An IoT platform that is ready for smart manufacturing incorporates artificial intelligence, i.e. machine learning and deep learning, big data technologies plus established automation technologies for data mining from different data sources, data modeling, statistical analysis, data visualization, as well as the ability to work with any programming language. One such platform not only serves as the enabler for the IoT ecosystem but also leverages its own infrastructure as a digital hub where device management and app development meet an advanced data science toolchain to generate actionable insights at a greater pace.

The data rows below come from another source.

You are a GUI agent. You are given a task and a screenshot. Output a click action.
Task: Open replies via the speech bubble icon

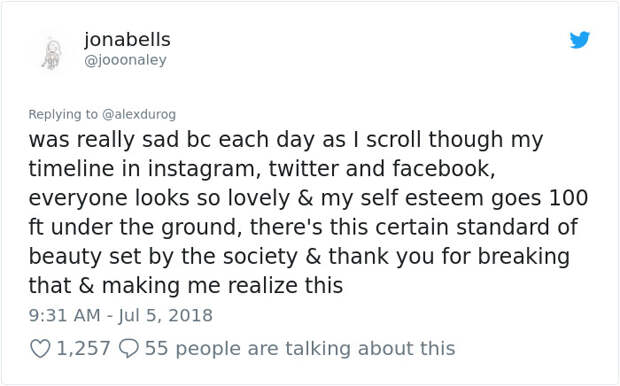[129, 349]
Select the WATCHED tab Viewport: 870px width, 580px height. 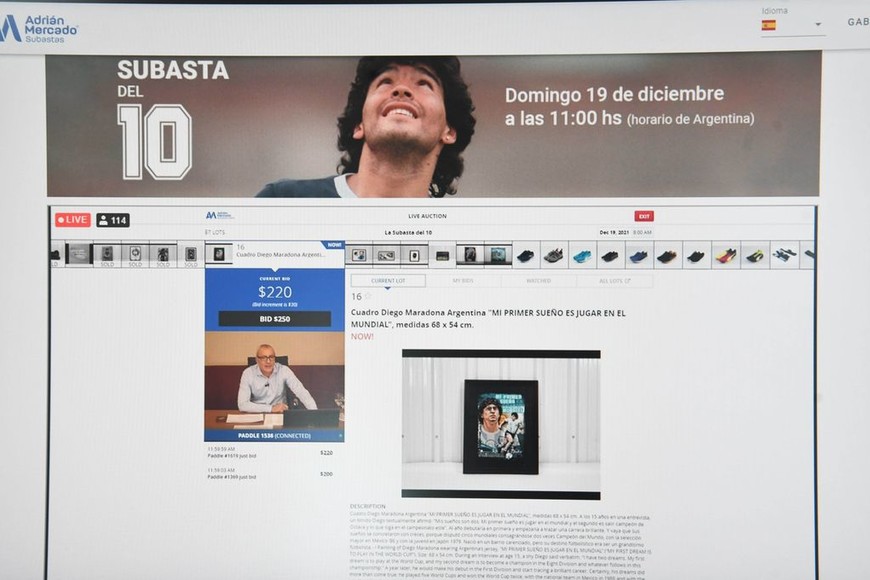point(538,281)
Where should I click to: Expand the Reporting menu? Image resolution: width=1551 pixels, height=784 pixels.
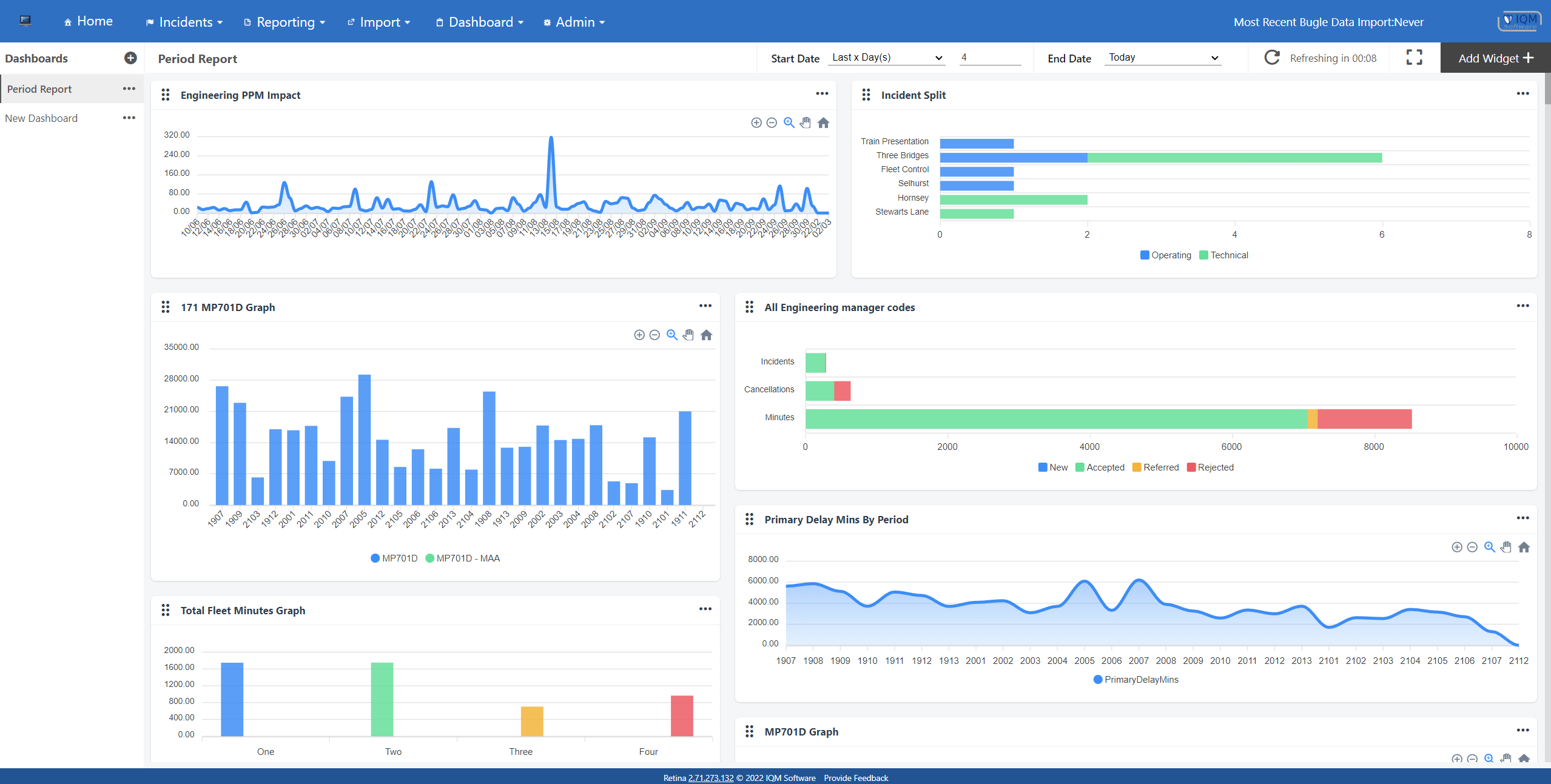pyautogui.click(x=285, y=22)
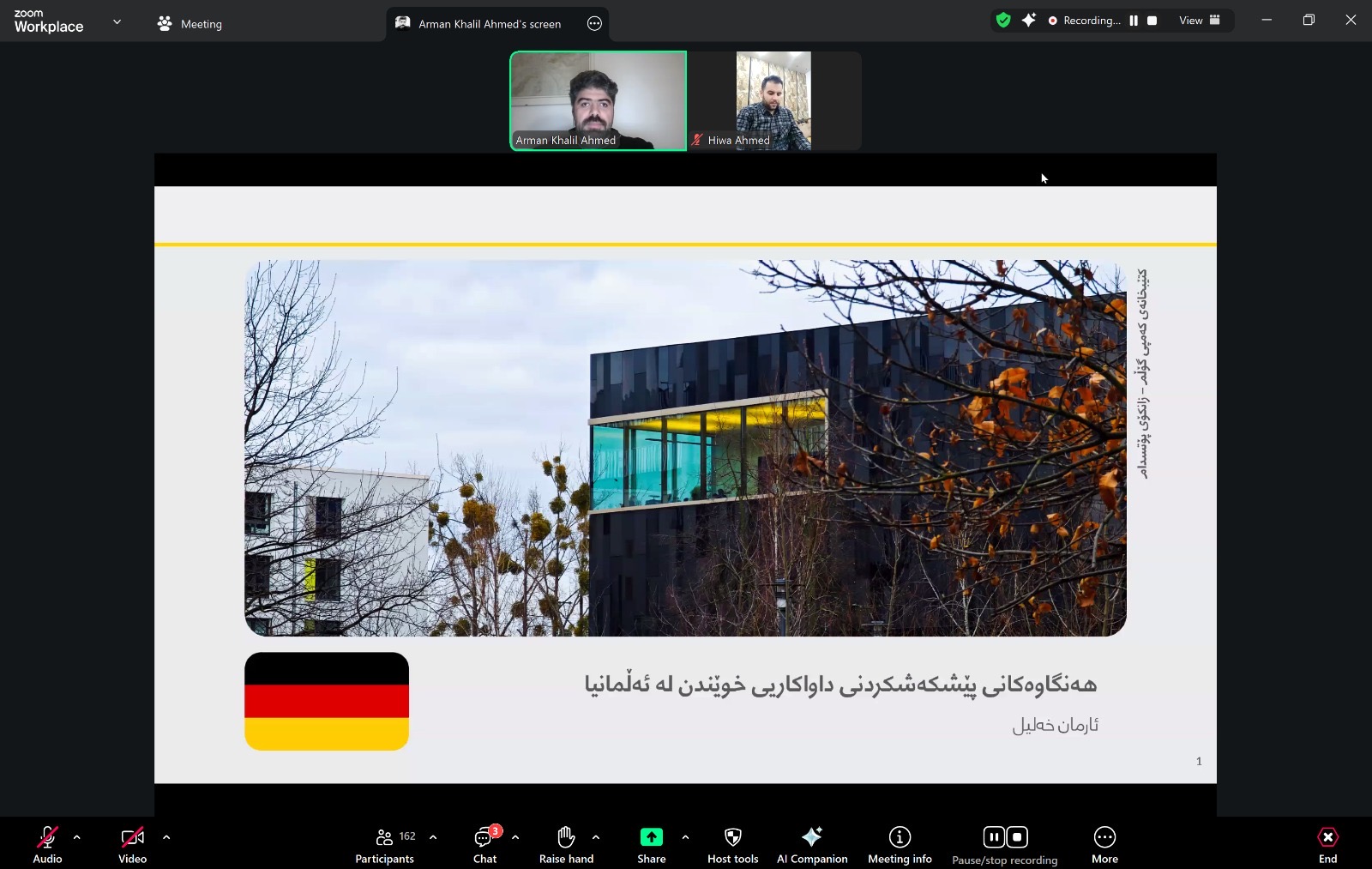
Task: Click the Raise hand icon
Action: click(x=566, y=844)
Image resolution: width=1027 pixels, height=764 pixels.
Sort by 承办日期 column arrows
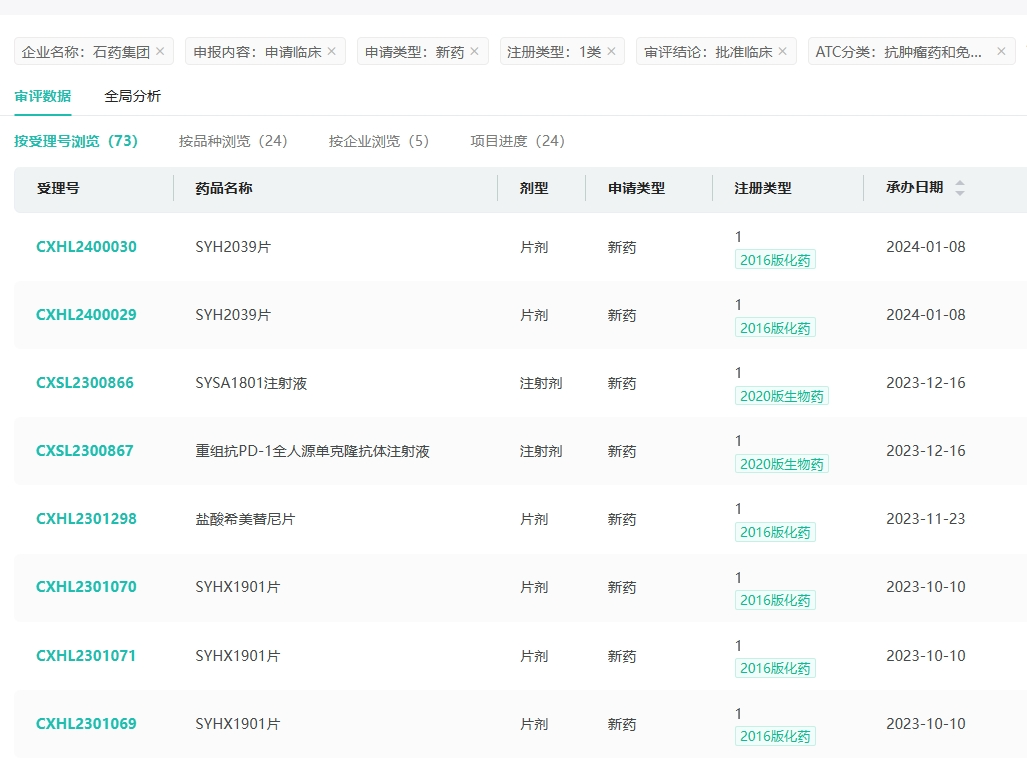[x=960, y=188]
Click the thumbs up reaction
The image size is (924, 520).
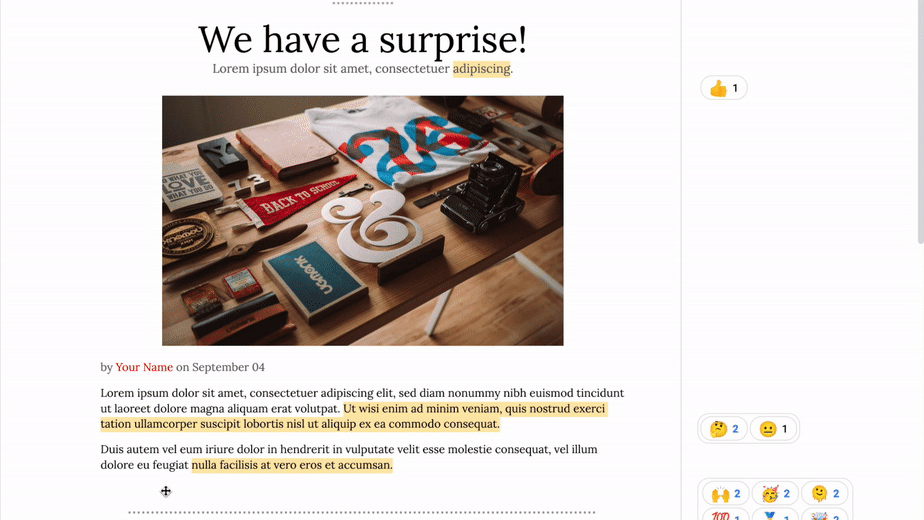pos(724,88)
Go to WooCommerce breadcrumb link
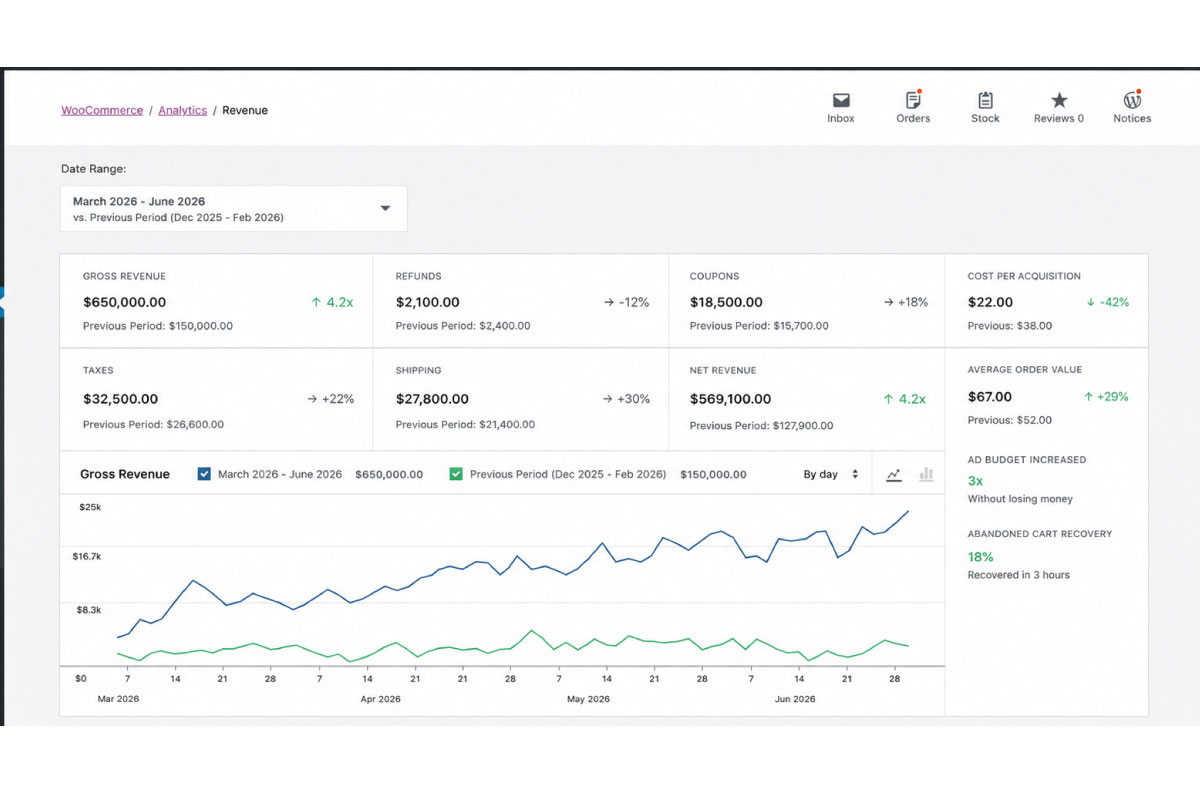 pos(102,110)
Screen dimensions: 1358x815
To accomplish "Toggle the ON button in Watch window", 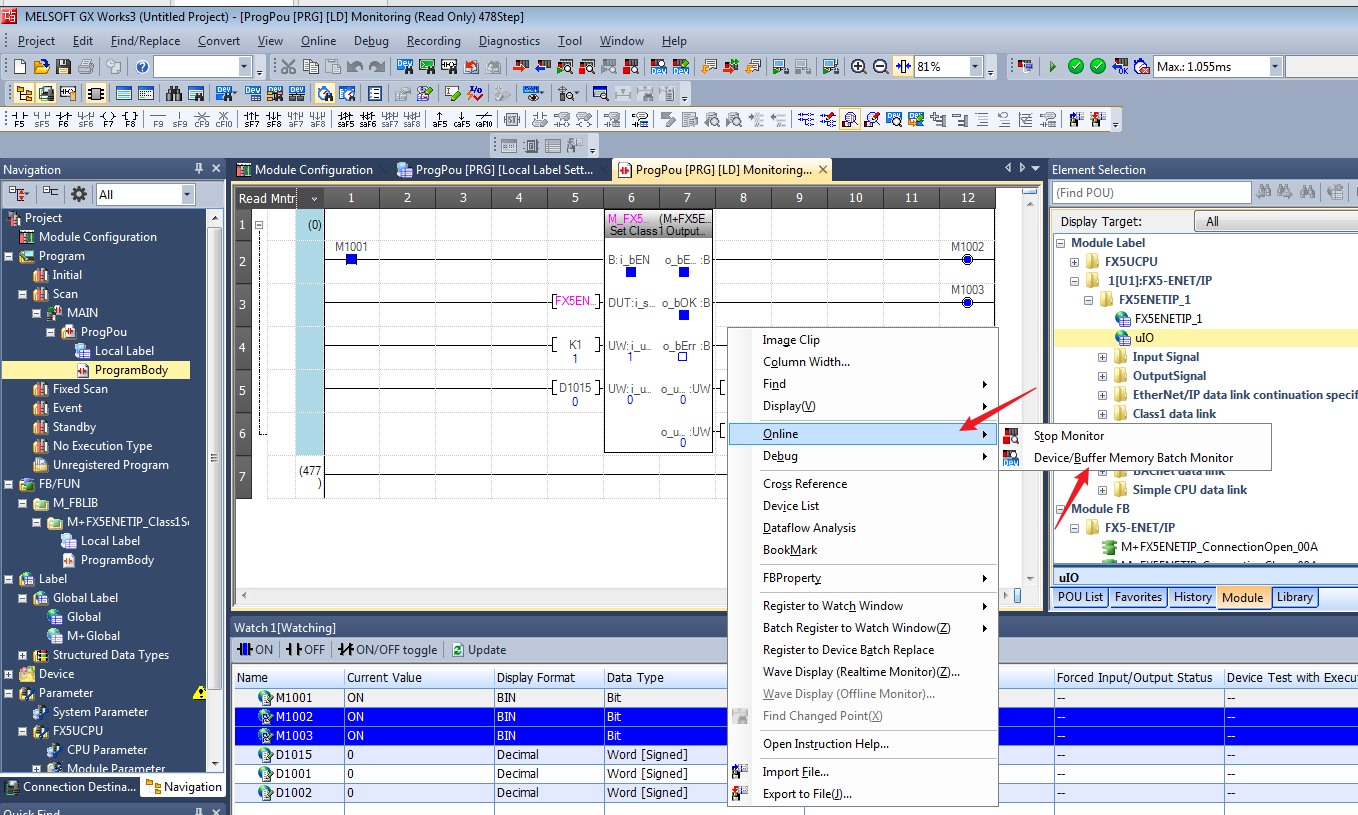I will 256,650.
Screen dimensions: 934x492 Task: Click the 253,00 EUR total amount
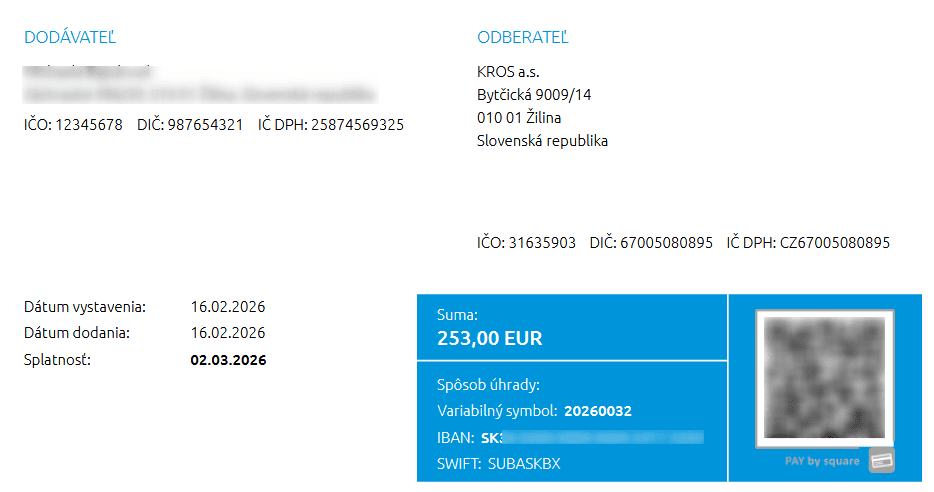pos(490,339)
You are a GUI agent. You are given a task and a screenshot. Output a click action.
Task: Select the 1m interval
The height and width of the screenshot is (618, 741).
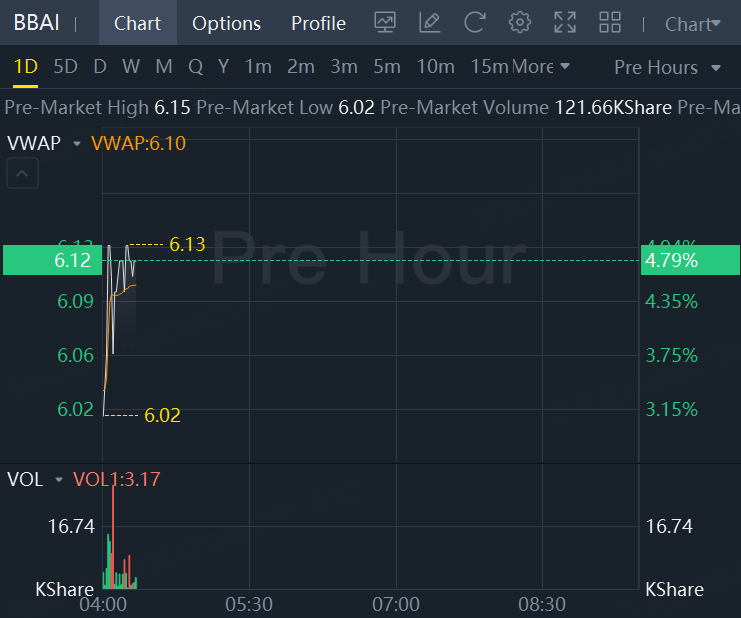pos(258,67)
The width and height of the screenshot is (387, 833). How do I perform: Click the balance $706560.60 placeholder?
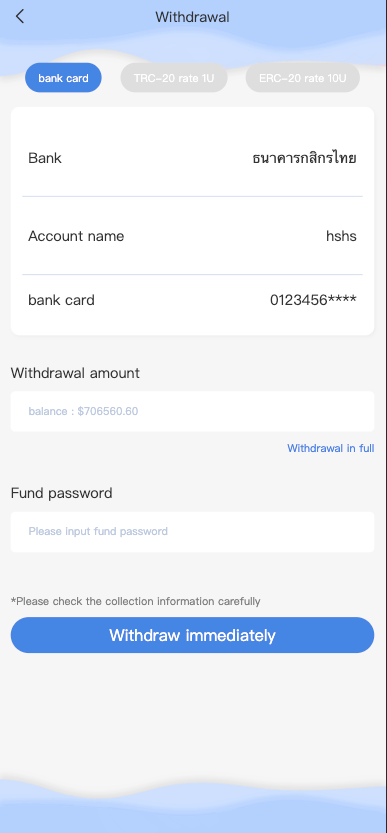(83, 411)
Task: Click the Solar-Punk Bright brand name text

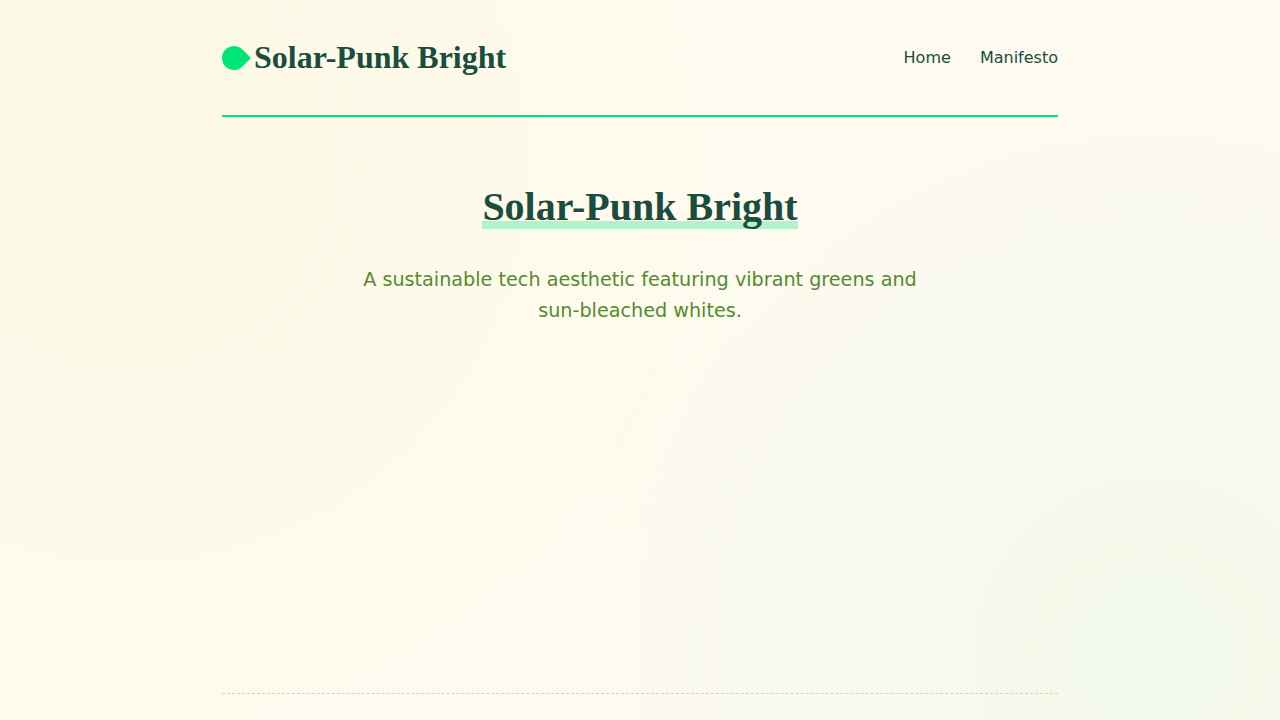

An IoT platform equipped to face critical IoT challenges at the IoT edge offers a combination of capabilities such as the management of IoT endpoints and connectivity plus IoT application development and integration tools. Further, an IoT platform that brings engineers and data scientists together supplements these capabilities with the accessing, ingestion, and processing of IoT data, together with IoT data analysis and visualization. One level of this solution is a fully-fledged IoT studio for application development and the remote management of IoT devices. Another level is a fully integratable data warehouse infrastructure. This is where you receive the data streams harvested from devices and build an insight-enabling analytical environment for the data analyst.

The key takeaway

A platform that brings together the data engineer and the data scientist offers a complex end-to-end IoT solution. It starts with data acquisition from IoT devices, plus collecting, pre-processing, and aggregating the data at the IoT gateway. Data scientists can then transmit the data to a cloud data science platform. This is where more advanced analytics are performed and ML models are trained. Once data scientists have trained their machine learning models in the cloud, they can bring logic to the IoT edge. Using the platform, the trained models can be rolled out to a variety of IoT devices. In this way, we have an iterable cycle of data acquisition, transformation, analytics, and deployment back at the IoT edge.

‍